Argentina, que acaba de renegociar su deuda con el Fondo Monetario Internacional por el que está obligada a reducir el déficit eterno que padece, esta semana acordó con Bolivia y Brasil que recibirá una cuota adicional de gas para paliar el faltante y el aumento del costo del gas licuado. El país convive con una inflación muy alta desde hace 50 años. Pero ahora está al borde de una hiperinflación con un aumento mensual del 5/6%. El gobierno de Alberto Fernández, acosado por una feroz interna dentro de su propia coalición de gobierno, tendrá que ajustar la enorme cantidad de subsidios que reparte para calmar las protestas del 50% de la población que vive bajo la pobreza. El país produce trigo y en teoría no debería faltar para el consumo interno, pero las altísimas tasas de impuestos, las trabas a la exportación y el centralismo en la producción de soja pueden producir escasez y mayores padecimientos para las capas populares. Fernández trato de culpar a la guerra en Ucrania por el último empuje de la inflación, pero la realidad es que se trata de un fenómeno residual ahora desbocado y que viene de mucho antes de que se desatar el conflicto. Solo que, ahora, la invasión golpeará al país aún más.
Las naciones más ricas, como Estados Unidos, Canadá, Japón y las de Europa Central, no tendrán los problemas que ya asuelan las zonas más pobres del planeta. Sin embargo, “la guerra ha aumentado la posibilidad de que se inicie una recesión en Occidente”, como explicó el economista Daniel McDowell en un artículo del WPR publicado hace dos semanas. Incluso con un fuerte apoyo popular a sus sanciones económicas contra Rusia, los líderes políticos de los países ricos sufrirán las consecuencias de una mayor inflación, una posible reducción del nivel de vida y un menor crecimiento si se produce la recesión.
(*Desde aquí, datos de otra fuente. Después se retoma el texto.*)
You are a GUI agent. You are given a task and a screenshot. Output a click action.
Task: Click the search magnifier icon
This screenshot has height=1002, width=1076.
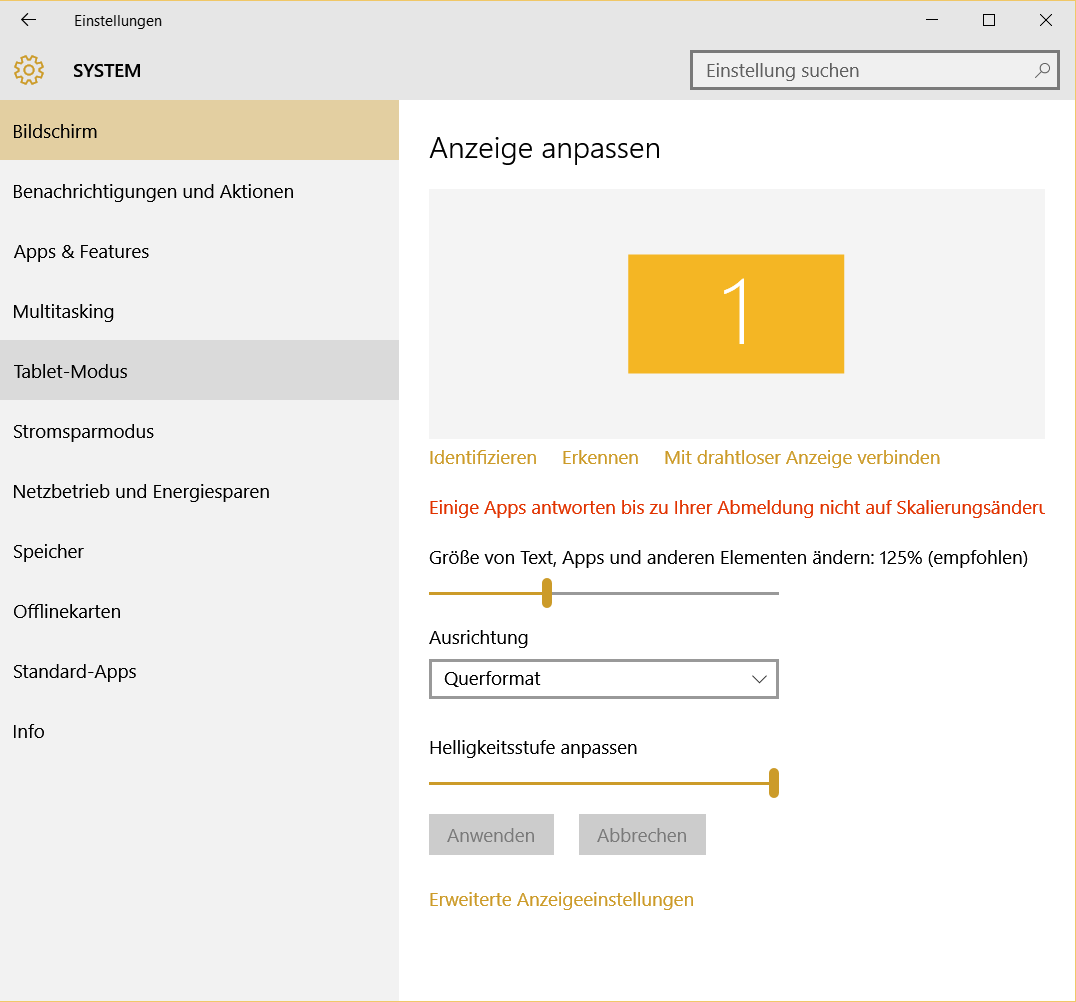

Ya en Estados Unidos, los votantes sitúan la inflación como una de las principales preocupaciones, y es poco probable que el presidente Joe Biden pueda librarse de las consecuencias políticas simplemente poniéndose firme frente a Putin y las atrocidades que están cometiendo los soldados rusos.
En Europa, donde los precios del gas destinado a la calefacción –que provenía hasta ahora en su gran mayoría de Rusia- se están disparando, es probable que se produzca un fenómeno similar, que vuelque a los electorados hacia los partidos de la oposición y de los líderes de la extrema izquierda y la extrema derecha. Francia está hoy en peligro de que el ahora líder europeo más destacado, Emanuel Macron, vea tambalear su reelección más allá de que el grueso de los franceses apoye las sanciones contra Rusia.
“Claro que estos escenarios catastróficos y el tsunami que los provoca se podrían mitigar con una coordinación global para aumentar el apoyo alimentario y la ayuda económica a los países más pobres, y con un aumento en la producción por parte de los países exportadores de la OPEP”, apunta la analista Frida Ghitis. Algo que por ahora no tiene visos de suceder. Aunque Putin está logrando algunos milagros –la increíble resistencia ucraniana, el sólido apoyo armamentístico de Occidente, el desplazamiento de la pandemia de los titulares de todo el mundo, etc.- y aún podría hacer que se unan las voluntades, hasta ahora tan incompatibles, y el mundo pueda amortiguar los gravísimos daños que que él está provocando.